About Leslie Boyd
Owner and director of Inuit Fine Art, Port Hope.
Leslie Boyd (Second from right) and family at the grand opening of Inuit Fine Art Gallery in Port Hope.
Inuit art has been my life’s work.
I am frequently asked by visitors to the gallery why I decided to open this gallery in Port Hope? The first answer is that Inuit art has been my life’s work. I travelled to Cape Dorset in 1980 to take a summer job working for the West Baffin Co-operative – a decision that would direct the course of my life for the next 35 years. I lived in Cape Dorset for many of those years, and then back and forth from Toronto where I eventually took on the role of director of the Co-operative’s marketing office and showroom, Dorset Fine Arts. In the past five years, I have been a freelance curator and writer, and I am now the owner and director of Inuit Fine Art in Port Hope – a natural next step in my career devoted to Inuit art.

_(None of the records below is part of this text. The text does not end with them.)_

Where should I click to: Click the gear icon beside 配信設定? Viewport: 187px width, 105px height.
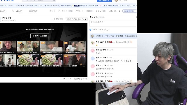(54, 19)
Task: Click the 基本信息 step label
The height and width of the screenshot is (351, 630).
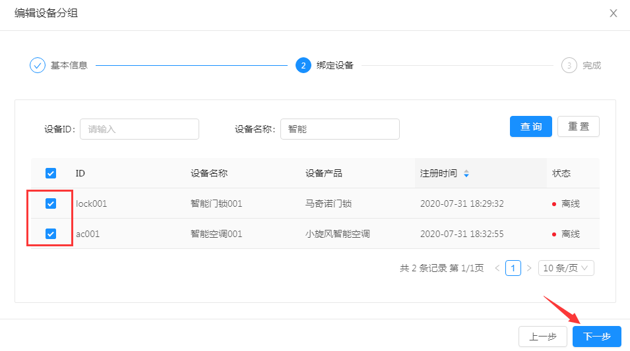Action: pos(69,65)
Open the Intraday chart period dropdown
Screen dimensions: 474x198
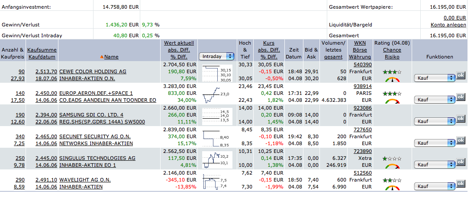click(x=216, y=56)
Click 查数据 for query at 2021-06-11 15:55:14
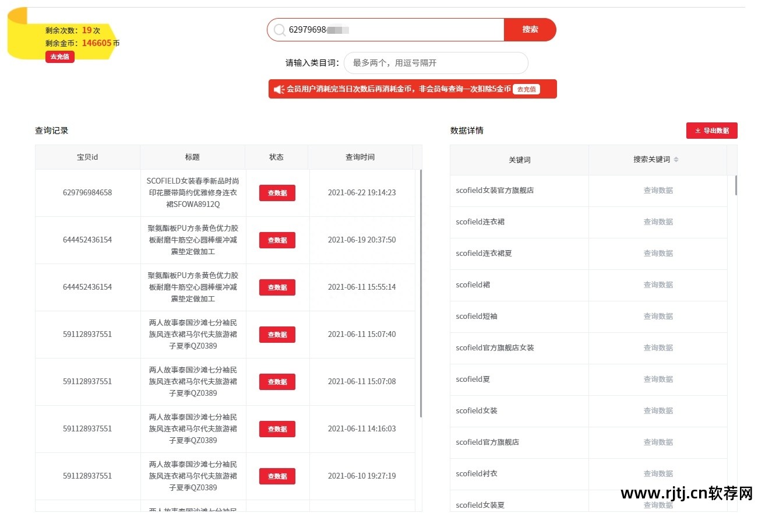758x520 pixels. pos(277,287)
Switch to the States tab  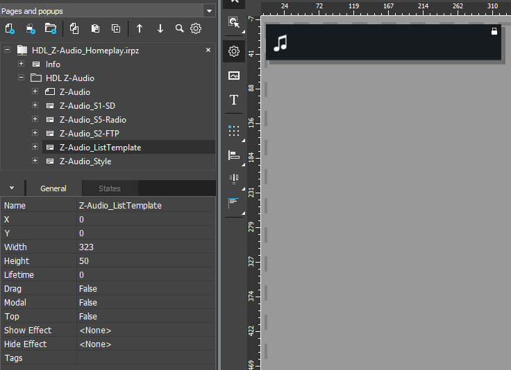(109, 188)
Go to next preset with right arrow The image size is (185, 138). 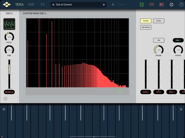coord(104,5)
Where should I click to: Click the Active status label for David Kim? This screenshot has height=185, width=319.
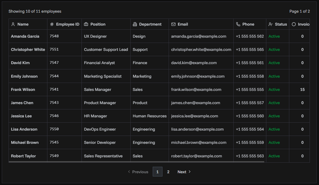point(274,63)
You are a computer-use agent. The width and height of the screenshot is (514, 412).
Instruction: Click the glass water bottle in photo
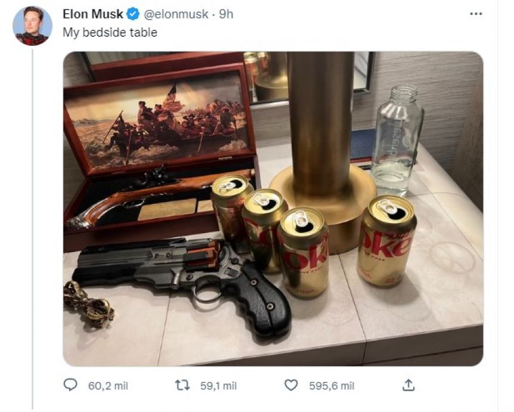coord(397,140)
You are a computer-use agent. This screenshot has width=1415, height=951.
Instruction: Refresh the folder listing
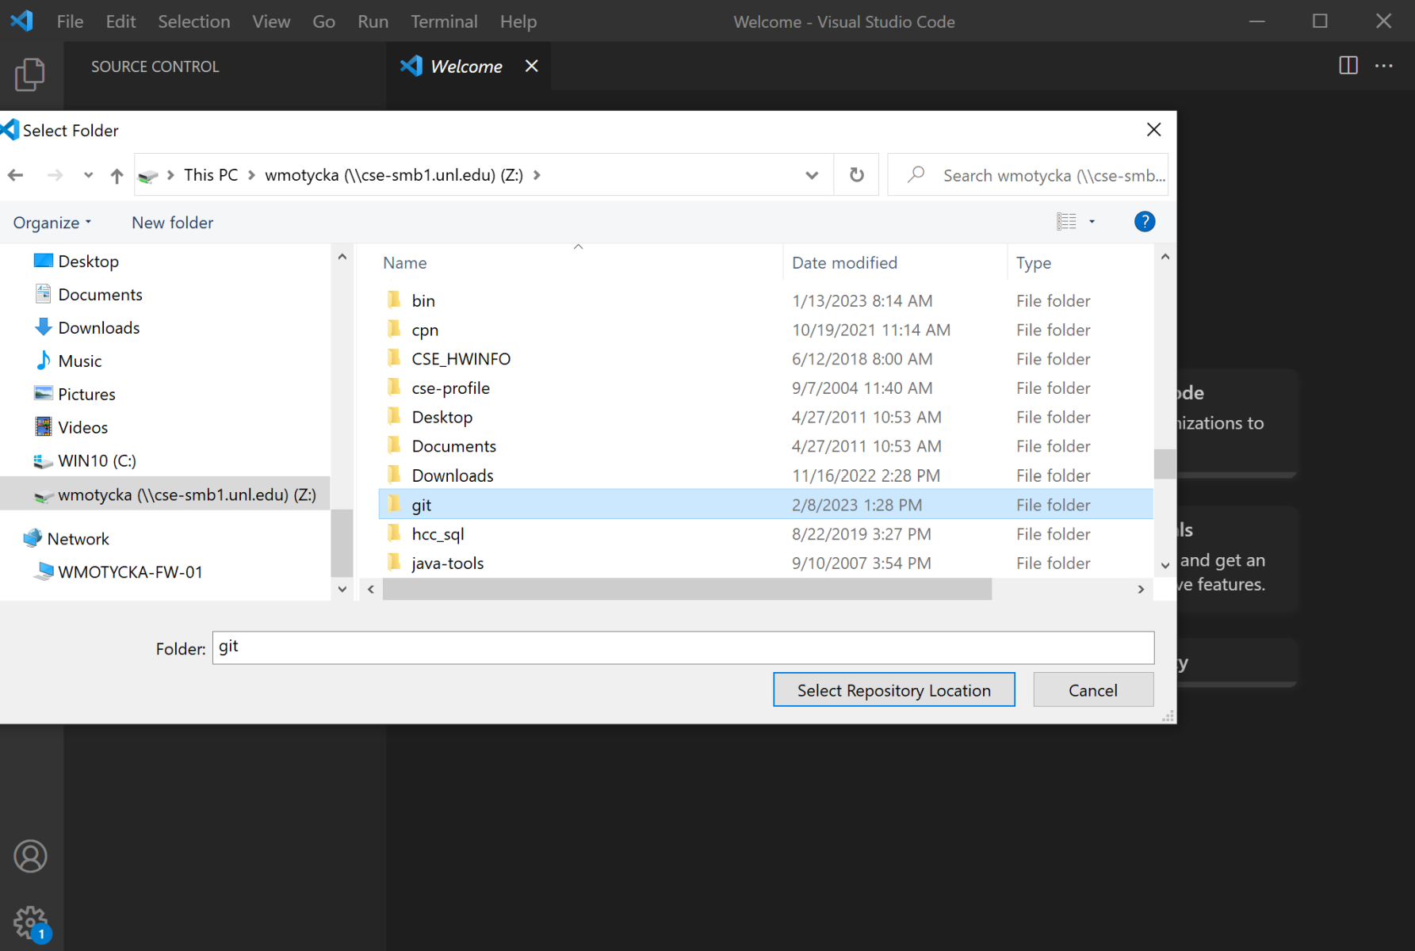[856, 175]
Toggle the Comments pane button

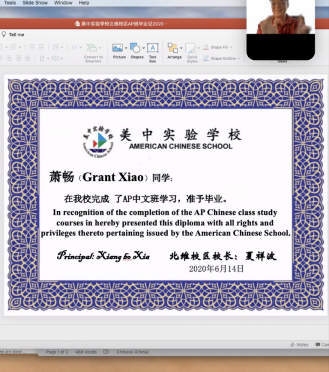pos(322,345)
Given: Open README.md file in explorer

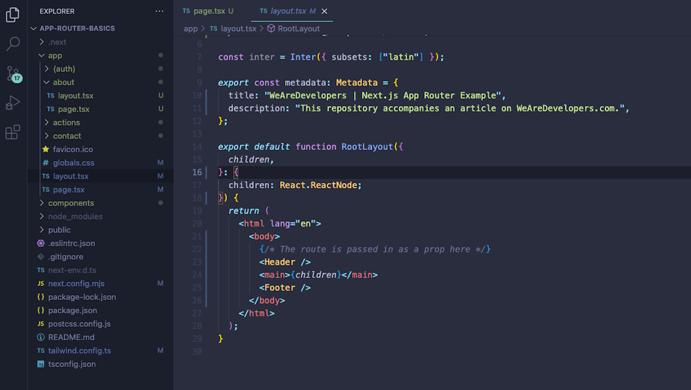Looking at the screenshot, I should click(71, 337).
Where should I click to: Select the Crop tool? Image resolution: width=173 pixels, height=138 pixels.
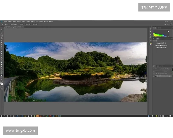pyautogui.click(x=2, y=38)
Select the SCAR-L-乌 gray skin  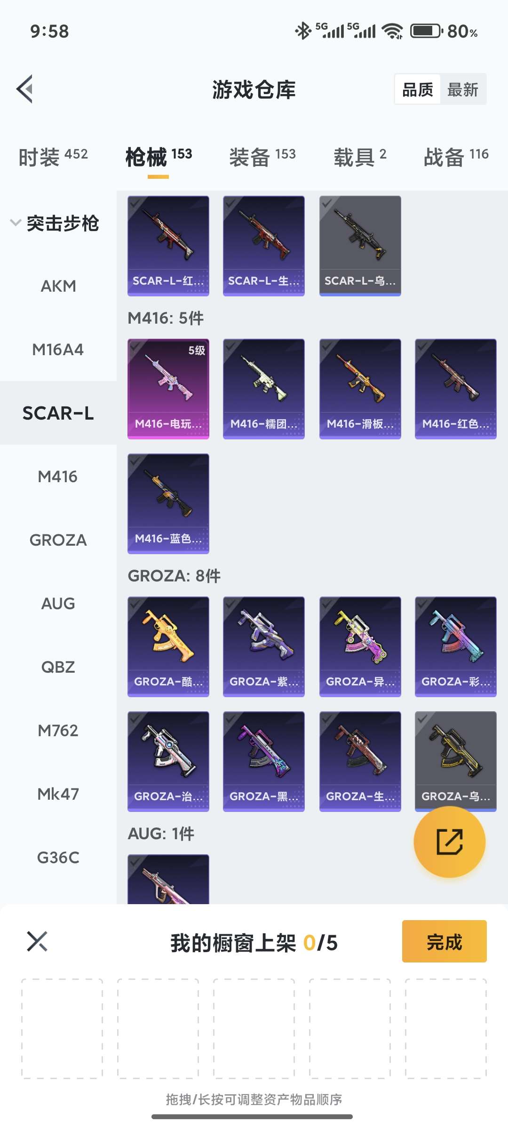tap(360, 246)
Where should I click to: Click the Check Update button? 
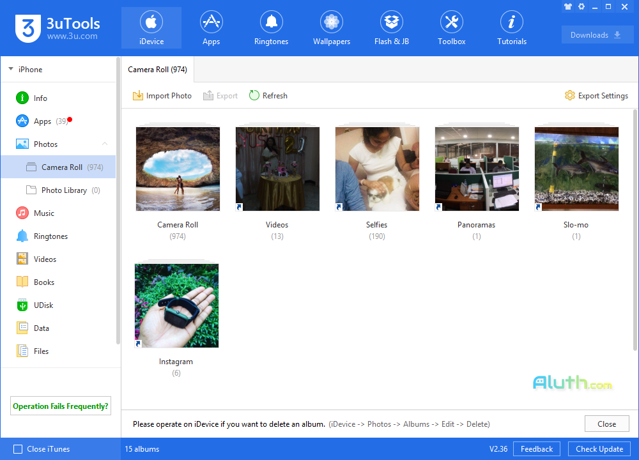[599, 449]
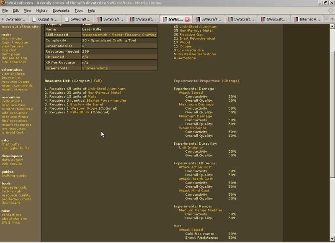Open harvester calc in sidebar tools
This screenshot has height=243, width=335.
[x=14, y=187]
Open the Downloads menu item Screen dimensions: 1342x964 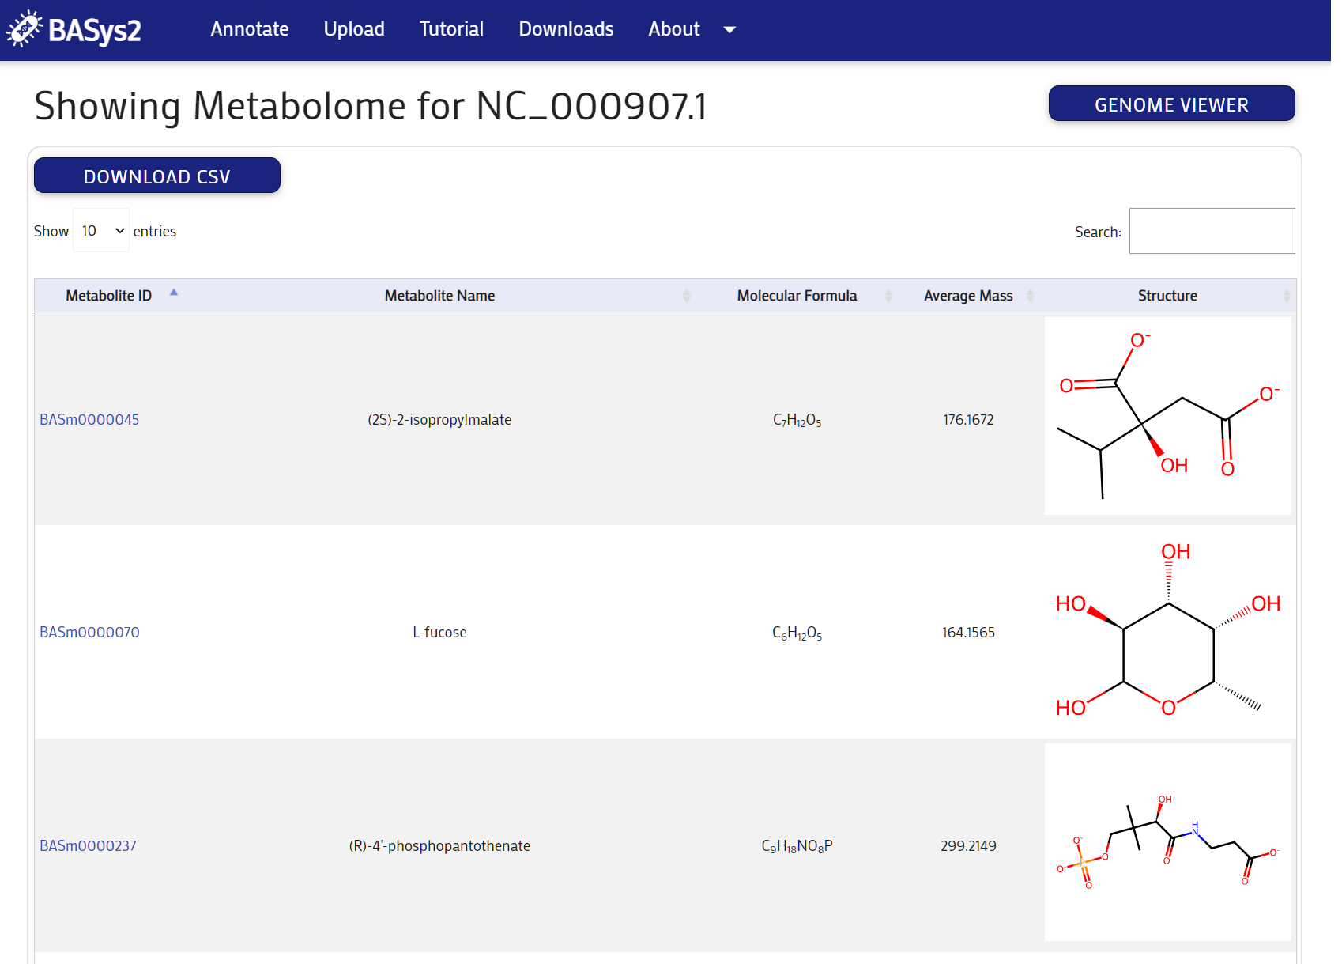566,29
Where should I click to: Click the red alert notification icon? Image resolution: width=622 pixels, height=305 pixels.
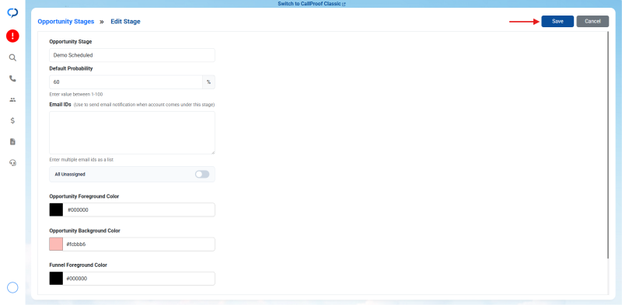click(x=12, y=36)
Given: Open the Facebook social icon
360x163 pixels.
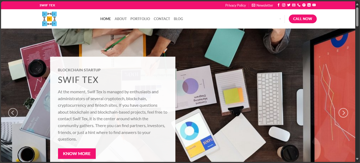Looking at the screenshot, I should pos(279,5).
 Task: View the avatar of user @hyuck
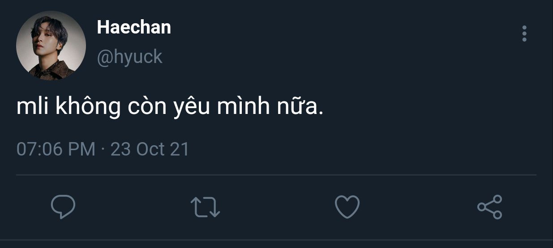(x=51, y=46)
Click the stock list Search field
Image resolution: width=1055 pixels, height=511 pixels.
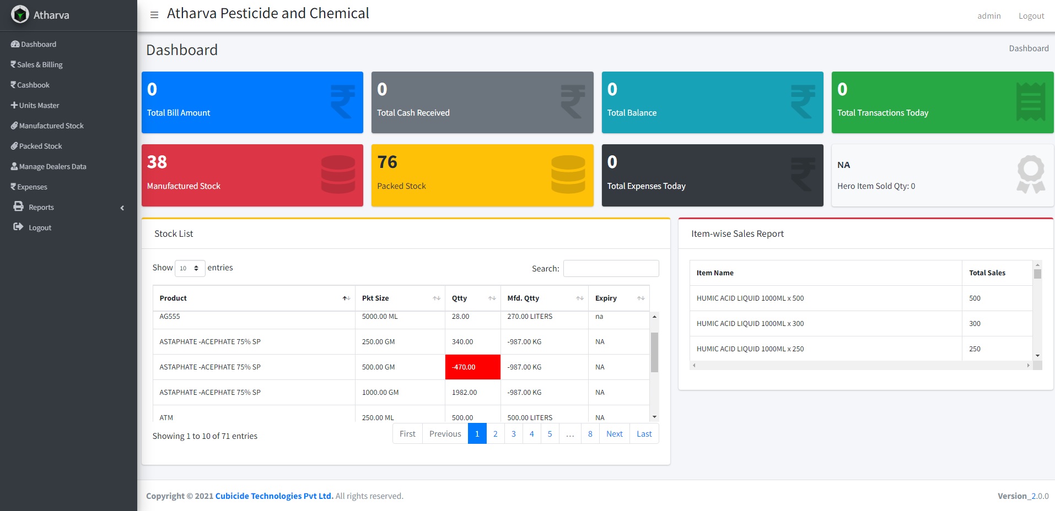tap(611, 268)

The second reason is that I have deep roots in Northumberland County. My parents moved here in 1975 and I took my final year of high school in Port Hope before heading off to University. Port Hope, Cobourg and the surrounding countryside were home base for the next thirty years. In 2006, I bought a house in Millbrook, Ontario which we used as a weekend retreat. Two years ago, I moved to Millbrook full time with my husband, Geoffrey Butler, a professional classical musician. The inspiration for the gallery came on a sunny, summer day while having lunch in the lovely town of Port Hope overlooking the Ganaraska River. The venture brings the art of Canada’s far north to eastern Ontario for the first time, and two of my favourite places – Cape Dorset and Northumberland County – together in this unique and inviting space.